Traté de averiguar si lo que había en su semblante era un gesto compungido, o severo, o el más sutil de los sarcasmos. Ni sus labios rectos ni su mirada vacía arrojaban luz alguna sobre el particular. Hacía rato ya que avanzábamos por la autopista, camino de Guadalajara. Tras la espalda de Zaldívar, a quien me costaba un poco mirar desde el asiento delantero, se desataba el brusco espectáculo de un atardecer de octubre. Cuando se viene encima la oscuridad, se tiende más a evocar a los muertos. Me acordé de los tres, del insondable Trinidad, de la tierna Irina, del irascible Ochaita. Y en su nombre, aunque fuera una debilidad sentimental, formulé la pregunta:
– ¿Por qué, Zaldívar?
– Creí que tendría su teoría también para eso -anotó, con desgana.

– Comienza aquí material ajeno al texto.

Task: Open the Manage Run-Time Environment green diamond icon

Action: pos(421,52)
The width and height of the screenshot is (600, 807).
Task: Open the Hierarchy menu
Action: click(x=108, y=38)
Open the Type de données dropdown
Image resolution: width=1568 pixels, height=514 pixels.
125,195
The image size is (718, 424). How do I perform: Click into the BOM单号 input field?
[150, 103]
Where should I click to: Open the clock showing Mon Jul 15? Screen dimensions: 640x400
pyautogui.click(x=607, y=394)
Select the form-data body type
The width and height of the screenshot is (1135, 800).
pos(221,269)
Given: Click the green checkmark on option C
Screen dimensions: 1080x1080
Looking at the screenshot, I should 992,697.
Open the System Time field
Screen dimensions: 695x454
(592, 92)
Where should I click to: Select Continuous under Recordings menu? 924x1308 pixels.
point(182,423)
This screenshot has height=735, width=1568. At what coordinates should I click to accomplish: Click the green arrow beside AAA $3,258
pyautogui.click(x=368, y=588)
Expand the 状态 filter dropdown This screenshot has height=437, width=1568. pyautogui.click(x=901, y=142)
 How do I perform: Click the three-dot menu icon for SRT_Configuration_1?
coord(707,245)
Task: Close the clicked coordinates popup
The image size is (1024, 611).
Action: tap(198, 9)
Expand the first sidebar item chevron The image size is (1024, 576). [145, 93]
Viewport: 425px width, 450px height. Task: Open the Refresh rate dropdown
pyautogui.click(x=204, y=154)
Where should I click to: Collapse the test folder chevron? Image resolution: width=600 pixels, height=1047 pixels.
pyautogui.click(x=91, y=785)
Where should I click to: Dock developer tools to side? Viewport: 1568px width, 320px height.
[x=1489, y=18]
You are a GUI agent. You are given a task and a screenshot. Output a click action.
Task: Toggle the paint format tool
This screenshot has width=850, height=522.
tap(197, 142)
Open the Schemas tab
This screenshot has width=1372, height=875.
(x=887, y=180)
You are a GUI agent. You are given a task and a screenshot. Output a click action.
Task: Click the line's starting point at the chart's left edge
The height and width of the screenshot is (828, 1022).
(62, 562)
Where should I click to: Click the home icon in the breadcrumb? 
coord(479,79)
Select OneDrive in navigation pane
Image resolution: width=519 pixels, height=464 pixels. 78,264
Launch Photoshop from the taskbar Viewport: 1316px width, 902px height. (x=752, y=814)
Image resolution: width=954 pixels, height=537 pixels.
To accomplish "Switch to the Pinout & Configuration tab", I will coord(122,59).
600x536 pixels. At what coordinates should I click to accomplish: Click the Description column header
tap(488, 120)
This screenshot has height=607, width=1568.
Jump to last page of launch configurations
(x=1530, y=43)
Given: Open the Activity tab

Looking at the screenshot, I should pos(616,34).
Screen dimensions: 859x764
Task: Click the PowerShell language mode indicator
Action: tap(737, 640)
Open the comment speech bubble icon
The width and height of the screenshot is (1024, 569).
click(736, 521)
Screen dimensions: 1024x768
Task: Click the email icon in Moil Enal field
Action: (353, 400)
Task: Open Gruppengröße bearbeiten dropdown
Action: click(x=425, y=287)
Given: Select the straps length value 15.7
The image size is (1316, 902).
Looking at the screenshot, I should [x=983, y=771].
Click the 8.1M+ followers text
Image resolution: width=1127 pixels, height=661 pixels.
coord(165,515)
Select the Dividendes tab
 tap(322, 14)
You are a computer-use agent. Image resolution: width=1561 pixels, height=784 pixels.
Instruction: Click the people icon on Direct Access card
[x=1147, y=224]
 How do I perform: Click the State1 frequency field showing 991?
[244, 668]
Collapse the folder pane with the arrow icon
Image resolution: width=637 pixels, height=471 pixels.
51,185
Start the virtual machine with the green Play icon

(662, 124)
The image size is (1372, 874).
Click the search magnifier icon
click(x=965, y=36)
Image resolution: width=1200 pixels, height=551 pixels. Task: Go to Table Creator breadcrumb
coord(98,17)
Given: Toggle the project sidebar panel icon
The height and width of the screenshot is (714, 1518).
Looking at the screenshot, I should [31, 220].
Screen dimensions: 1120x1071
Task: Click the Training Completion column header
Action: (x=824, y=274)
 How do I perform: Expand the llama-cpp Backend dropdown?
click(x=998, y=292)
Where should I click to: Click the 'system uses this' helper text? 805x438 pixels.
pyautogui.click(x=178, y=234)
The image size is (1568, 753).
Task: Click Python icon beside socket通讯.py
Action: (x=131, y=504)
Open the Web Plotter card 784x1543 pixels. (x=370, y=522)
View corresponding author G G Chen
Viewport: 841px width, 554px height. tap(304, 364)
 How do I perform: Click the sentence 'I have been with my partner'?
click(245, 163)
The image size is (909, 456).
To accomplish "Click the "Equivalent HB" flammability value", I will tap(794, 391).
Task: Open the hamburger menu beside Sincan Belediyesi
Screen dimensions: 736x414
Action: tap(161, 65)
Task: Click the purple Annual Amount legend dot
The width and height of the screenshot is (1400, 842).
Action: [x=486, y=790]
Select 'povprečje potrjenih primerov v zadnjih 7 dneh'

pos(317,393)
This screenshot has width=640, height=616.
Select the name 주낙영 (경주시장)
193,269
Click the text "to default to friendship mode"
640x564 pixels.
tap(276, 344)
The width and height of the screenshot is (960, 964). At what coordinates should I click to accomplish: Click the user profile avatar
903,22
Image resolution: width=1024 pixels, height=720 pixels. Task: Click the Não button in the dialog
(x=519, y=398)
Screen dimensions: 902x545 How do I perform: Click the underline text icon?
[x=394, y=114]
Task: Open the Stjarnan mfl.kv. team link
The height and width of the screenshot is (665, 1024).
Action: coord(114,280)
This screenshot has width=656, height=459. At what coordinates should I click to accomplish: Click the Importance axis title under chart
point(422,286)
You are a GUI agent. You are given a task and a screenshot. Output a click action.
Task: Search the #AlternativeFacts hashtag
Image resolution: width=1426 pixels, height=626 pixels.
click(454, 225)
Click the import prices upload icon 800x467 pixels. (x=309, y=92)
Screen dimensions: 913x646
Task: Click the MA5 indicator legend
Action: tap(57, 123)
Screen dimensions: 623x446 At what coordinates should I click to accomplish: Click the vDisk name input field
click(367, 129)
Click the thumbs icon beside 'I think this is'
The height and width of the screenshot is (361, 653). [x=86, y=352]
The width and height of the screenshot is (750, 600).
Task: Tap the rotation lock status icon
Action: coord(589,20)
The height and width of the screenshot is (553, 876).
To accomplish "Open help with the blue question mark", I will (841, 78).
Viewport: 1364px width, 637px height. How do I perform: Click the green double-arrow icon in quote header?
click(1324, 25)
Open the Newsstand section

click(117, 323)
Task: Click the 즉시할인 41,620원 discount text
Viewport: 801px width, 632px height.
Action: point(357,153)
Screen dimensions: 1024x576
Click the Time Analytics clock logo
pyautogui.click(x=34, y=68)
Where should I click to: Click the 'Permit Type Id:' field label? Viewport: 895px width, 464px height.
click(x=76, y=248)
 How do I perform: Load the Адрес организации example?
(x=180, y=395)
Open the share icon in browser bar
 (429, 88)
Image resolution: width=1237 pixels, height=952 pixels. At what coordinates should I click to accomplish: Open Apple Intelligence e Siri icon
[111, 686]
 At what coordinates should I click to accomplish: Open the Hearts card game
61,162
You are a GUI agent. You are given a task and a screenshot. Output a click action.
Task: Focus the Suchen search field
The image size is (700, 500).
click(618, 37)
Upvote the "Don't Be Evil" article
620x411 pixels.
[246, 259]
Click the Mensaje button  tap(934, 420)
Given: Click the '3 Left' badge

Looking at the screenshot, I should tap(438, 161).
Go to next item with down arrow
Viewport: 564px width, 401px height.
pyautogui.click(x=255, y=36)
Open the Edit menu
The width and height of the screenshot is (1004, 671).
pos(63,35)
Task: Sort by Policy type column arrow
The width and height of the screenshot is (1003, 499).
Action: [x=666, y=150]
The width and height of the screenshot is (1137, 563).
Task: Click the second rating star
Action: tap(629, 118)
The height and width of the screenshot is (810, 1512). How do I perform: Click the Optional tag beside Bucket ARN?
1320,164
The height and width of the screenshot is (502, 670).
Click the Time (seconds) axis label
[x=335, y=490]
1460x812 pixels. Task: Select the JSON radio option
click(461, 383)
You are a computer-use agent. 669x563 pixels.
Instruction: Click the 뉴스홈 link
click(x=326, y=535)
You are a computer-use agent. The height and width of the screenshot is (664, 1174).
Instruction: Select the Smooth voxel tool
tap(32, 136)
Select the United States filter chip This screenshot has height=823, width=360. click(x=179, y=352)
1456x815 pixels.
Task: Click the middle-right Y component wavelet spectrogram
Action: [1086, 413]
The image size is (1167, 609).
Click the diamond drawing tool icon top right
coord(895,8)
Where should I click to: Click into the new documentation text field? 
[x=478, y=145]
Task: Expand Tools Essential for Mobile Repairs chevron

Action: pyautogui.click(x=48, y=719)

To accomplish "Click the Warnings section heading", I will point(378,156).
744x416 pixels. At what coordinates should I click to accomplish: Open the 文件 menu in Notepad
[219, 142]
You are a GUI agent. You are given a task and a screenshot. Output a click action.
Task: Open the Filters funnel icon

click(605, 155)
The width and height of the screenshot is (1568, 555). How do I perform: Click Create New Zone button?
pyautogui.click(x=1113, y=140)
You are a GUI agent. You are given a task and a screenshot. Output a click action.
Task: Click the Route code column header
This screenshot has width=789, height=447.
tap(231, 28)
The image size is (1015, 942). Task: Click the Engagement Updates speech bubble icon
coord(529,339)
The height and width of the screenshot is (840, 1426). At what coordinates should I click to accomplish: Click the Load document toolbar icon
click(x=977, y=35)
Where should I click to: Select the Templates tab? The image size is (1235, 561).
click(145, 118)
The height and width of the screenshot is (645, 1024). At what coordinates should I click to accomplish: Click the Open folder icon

– La tengo -admití-. La chica, porque no era nadie. Ochaita, por pura soberbia: un patán que osaba plantarle cara y meterle juicio tras juicio. Sospecho que ya estaba hasta el gorro de recibir citaciones, y a fin de cuentas era más fácil cargárselo a él que sobornar a todos los secretarios judiciales. En cuanto a Trinidad, pudo hacerlo por varios motivos. Si no admite uno, escogeré el que dice Egea. Aunque no disipe todas mis dudas.
– Lamento no poder ayudarle -dijo el detenido, distante-. Tendrá usted que completar su fantasía como Dios le dé a entender. Ya se lo he dicho y es lo que repetiré hasta que me pongan en libertad. Soy inocente.
Zaldívar hizo honor a su aseveración. Cuando le despacharon a la cárcel, poco antes de la medianoche, tras un baldío interrogatorio y un desagradable careo con Egea, seguía proclamando su inocencia y amenazándonos a todos. Eso sí, sin perder su sonrisa. Aunque le considerase un canalla, la entereza no podía negársela. Ni eso, ni su recalcitrante estilo.